Thursday, March 21, 2024

Here and now... - Saint Anthony the Great

Abba Pambo asked Abba Anthony: "What should I do?" The old man replied: "Don't trust in your own righteousness, don't care about the past, and control your tongue and your stomach".

It was the custom in the desert that monks, known for their special wisdom, would be approached by others who would ask them how to act in order to attain salvation. Questions along the lines of: Abba, say the word .... What should I do... obviously appear very often in the Apocalypses.

In the above, the questioner is Abba Pambo (who also has some very nice stories about him). 

Let's look at the answer he gets from Abba Anthony.

First of all, it is appropriate to consider what the words mean: "Do not trust in vassal justice". This is very important because, whatever it is, we tend to associate justice rather positively, as a virtue worth having and worth living. And St Anthony would probably agree. For his point is not to reject justice as such. It is about not making oneself the centre of justice. 

In interpreting this apophthegm, it is worth recalling the words of Saint Paul in his Second Letter to the Corinthians, first chapter, ninth verse: "But in ourselves we have found the sentence of death: not to trust in ourselves, but in God who raises the dead".

St Anthony points out that man has the capacity to twist even the most beautiful virtue in a peculiar way. When he tries to make himself a point of reference. When he places himself at the centre of a cause, he almost always ends up caricaturing something, twisting something.  That is why he advises against using one's own righteousness and trusting in the divine, recalling the admonition of the Apostle of the Gentiles himself.

In the same way, Anthony warns against dwelling too much on the past. It has already happened. Yes, it has left its mark on us in some way, but it is already past and cannot be changed. Focusing too much on it does not lead to good and, moreover, can keep us stuck and prevent us from growing.
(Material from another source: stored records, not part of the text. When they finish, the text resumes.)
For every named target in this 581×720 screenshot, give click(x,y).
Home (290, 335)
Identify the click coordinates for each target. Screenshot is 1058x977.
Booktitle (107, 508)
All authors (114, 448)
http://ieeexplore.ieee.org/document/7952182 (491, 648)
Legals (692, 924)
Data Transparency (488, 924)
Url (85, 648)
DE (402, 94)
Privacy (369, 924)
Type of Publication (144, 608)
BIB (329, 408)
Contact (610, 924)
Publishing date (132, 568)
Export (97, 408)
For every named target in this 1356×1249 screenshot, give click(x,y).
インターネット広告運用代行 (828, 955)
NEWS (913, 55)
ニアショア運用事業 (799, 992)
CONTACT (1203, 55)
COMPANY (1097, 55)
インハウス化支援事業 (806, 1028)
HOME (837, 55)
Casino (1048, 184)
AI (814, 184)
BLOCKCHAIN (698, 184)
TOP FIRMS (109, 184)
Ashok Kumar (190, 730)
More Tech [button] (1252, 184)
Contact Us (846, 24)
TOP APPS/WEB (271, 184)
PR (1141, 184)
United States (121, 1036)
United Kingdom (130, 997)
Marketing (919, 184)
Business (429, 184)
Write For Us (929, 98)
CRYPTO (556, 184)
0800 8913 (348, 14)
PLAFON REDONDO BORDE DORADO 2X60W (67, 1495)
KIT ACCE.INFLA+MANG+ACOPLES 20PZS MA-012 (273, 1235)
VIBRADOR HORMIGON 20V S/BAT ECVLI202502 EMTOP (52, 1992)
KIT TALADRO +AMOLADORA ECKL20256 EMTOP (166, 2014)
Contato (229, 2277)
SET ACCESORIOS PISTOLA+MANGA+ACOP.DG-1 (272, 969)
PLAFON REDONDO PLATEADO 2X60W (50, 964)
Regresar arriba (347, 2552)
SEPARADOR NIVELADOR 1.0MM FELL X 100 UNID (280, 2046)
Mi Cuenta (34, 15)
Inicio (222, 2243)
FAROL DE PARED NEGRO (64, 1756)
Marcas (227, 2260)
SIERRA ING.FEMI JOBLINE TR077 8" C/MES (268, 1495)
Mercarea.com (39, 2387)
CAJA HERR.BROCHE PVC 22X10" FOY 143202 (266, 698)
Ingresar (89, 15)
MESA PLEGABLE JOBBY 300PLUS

Restraining the tongue and the belly, on the other hand, means acting in the present. It is all the more important because it focuses on refraining from doing evil.

To understand this better, it is worth reading the teaching of Evagrius of Pontus on the "Eight Spirits of Evil", among which gluttony appears as one of the first ways of living badly, which can lead to even worse downfalls.

Traces, or rather the origins, of this way of thinking can be found in the words of Abba Anthony, who advises restraint in speech and fasting as a way of living well.